Pendant plusieurs jours, les deux hommes sont portés disparus. Ils affirmeront par la suite avoir été interrogés à plusieurs reprises, cagoulés et privés de sommeil.

– 19 décembre 2017: l’armée birmane annonce avoir retrouvé dix Rohingyas dans une fosse commune à Inn Din, un village du nord de l’Etat Rakhine, épicentre de la répression à l’encontre de la minorité musulmane.

– 10 janvier 2018: l’armée déclare que des membres des forces de sécurité sont impliqués dans ce massacre, reconnaissant pour la première fois des assassinats extrajudiciaires à l’encontre des Rohingyas depuis la nouvelle vague de violences de 2017, ciblée contre cette communauté apatride.

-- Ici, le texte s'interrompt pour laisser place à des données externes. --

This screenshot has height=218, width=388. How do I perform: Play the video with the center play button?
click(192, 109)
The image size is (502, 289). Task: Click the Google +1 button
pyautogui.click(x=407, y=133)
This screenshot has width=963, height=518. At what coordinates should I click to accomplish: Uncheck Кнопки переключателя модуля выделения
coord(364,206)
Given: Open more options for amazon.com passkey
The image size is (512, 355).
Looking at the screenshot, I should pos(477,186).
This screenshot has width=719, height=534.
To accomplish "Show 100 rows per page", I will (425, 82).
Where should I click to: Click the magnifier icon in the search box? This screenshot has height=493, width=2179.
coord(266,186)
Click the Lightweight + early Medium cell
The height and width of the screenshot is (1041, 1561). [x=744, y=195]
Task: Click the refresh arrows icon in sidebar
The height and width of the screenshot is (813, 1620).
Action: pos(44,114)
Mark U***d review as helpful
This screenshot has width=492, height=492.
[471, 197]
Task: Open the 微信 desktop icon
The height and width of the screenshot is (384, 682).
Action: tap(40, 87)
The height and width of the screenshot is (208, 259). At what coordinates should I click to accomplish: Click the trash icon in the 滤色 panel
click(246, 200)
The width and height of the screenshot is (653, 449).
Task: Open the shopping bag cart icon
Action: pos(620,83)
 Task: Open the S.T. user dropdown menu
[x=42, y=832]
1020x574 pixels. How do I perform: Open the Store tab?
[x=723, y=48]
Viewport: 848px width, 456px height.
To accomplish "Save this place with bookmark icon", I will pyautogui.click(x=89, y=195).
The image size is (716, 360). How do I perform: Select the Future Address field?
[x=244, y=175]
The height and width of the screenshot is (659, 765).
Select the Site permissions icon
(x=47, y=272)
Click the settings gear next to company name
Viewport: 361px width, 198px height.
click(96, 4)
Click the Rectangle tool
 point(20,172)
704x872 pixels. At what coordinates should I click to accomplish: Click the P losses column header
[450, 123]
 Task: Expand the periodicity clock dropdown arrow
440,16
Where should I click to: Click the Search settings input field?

– 20 avril 2018: un policier, Moe Yan Naing, assure qu’un officier supérieur a ordonné de « piéger » l’un des deux journalistes lors de la soirée au restaurant. L’accusation tentera de rendre ce témoignage irrecevable, mais le tribunal décidera de le conserver.

– 3 septembre 2018: les deux reporters sont condamnés à sept ans de prison, un jugement qui suscite l’indignation à travers le monde. Les Nations unies dénoncent « une parodie de justice ».

– 11 janvier 2019: leur condamnation est confirmée en appel.

– 23 avril 2019: la Cour suprême de Birmanie rejette leur recours.

– 7 mai 2019: ils sont libérés par grâce présidentielle.